(Extract provided)
----

While April showers may bring May flowers, don’t underestimate March! Before gardening season truly begins, you only have 30 days to gardenscape, curate the right flowers and veggies, and even begin mulching. In fact, you should prepare your garden a whole month before you plan to plant.
Gardening in Colorado presents its own challenges — especially with our dry climate — but we have five tips that will help you make the most of March. Continue reading to learn about pruning your trees, hearty flower types, and composting.
Select Your Size
There’s no shame in starting small if you’re a novice gardener.
A small set of patio planters can brighten your outdoor space but will bring the same joy as a gigantic garden can! You can also opt for a petite garden plot to save room for your kids to play nearby.

----

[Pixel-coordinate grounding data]
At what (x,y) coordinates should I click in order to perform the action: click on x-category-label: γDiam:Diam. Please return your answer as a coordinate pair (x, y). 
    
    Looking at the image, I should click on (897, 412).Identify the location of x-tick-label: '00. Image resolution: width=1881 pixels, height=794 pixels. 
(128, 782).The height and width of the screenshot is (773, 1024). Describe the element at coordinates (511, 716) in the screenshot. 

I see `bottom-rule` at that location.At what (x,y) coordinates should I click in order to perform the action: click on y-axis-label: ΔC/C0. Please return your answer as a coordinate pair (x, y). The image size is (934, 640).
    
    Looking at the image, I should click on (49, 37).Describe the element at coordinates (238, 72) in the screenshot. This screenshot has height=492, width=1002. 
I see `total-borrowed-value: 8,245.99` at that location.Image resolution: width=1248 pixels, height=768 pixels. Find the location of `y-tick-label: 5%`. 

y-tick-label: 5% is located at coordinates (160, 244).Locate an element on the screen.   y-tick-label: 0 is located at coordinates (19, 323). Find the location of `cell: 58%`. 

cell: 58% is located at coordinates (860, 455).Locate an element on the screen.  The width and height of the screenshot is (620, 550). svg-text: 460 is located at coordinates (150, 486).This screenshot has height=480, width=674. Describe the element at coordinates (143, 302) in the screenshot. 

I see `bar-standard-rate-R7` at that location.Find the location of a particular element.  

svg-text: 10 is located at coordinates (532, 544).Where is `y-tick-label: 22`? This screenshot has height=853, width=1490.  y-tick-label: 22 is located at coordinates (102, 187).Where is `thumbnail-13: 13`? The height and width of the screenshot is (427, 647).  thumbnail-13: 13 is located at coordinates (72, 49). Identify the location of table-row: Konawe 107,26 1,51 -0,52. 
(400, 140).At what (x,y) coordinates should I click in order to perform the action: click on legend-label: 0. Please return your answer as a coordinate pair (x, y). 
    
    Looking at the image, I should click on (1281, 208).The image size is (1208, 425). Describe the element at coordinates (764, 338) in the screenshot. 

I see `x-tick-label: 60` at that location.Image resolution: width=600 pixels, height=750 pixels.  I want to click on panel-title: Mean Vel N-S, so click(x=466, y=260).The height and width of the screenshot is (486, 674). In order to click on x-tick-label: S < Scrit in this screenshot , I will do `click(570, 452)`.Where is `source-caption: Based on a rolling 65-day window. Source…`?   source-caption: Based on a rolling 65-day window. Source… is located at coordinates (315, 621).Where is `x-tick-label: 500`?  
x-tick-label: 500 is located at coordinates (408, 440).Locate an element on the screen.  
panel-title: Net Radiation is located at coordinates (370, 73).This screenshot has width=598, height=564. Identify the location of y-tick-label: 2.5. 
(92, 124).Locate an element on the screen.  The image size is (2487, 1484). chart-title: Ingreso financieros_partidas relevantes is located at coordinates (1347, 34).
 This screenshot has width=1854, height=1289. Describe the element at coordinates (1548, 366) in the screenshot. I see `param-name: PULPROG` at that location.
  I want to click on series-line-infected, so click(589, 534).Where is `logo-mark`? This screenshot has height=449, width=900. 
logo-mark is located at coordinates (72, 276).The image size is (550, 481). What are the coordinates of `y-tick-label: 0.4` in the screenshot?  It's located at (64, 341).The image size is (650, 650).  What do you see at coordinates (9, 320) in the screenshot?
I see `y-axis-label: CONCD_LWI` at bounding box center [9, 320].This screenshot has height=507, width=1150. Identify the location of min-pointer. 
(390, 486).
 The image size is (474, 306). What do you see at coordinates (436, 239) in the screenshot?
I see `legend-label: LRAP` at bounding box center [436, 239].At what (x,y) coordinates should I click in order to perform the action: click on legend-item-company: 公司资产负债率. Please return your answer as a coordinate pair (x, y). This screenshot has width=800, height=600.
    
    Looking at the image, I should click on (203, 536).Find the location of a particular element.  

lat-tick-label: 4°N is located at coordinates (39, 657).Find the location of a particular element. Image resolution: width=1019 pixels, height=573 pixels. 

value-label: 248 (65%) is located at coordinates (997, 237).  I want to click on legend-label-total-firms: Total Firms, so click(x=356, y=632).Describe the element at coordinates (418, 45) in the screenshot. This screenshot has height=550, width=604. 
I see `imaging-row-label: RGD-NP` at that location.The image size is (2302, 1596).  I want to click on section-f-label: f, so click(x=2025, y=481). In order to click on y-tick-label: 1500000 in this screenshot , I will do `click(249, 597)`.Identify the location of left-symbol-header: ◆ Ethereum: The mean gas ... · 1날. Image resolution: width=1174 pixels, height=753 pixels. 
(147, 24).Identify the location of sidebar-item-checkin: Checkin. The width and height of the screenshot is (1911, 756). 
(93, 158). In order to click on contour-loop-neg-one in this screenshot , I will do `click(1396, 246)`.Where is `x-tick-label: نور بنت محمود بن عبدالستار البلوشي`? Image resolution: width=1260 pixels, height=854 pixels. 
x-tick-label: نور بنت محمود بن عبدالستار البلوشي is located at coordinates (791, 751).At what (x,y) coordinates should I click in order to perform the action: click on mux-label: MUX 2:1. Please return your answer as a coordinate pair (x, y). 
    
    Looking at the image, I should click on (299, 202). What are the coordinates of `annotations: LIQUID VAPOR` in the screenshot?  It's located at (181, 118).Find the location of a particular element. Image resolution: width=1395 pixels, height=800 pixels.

----

Transcribe the part of the gardening article that opens with the words containing "Gardening in Colorado" and closes with "a novice gardener.". The items have nothing to do with the gardening article.

(Answer to this task)
Gardening in Colorado presents its own challenges — especially with our dry climate — but we have five tips that will help you make the most of March. Continue reading to learn about pruning your trees, hearty flower types, and composting.
Select Your Size
There’s no shame in starting small if you’re a novice gardener.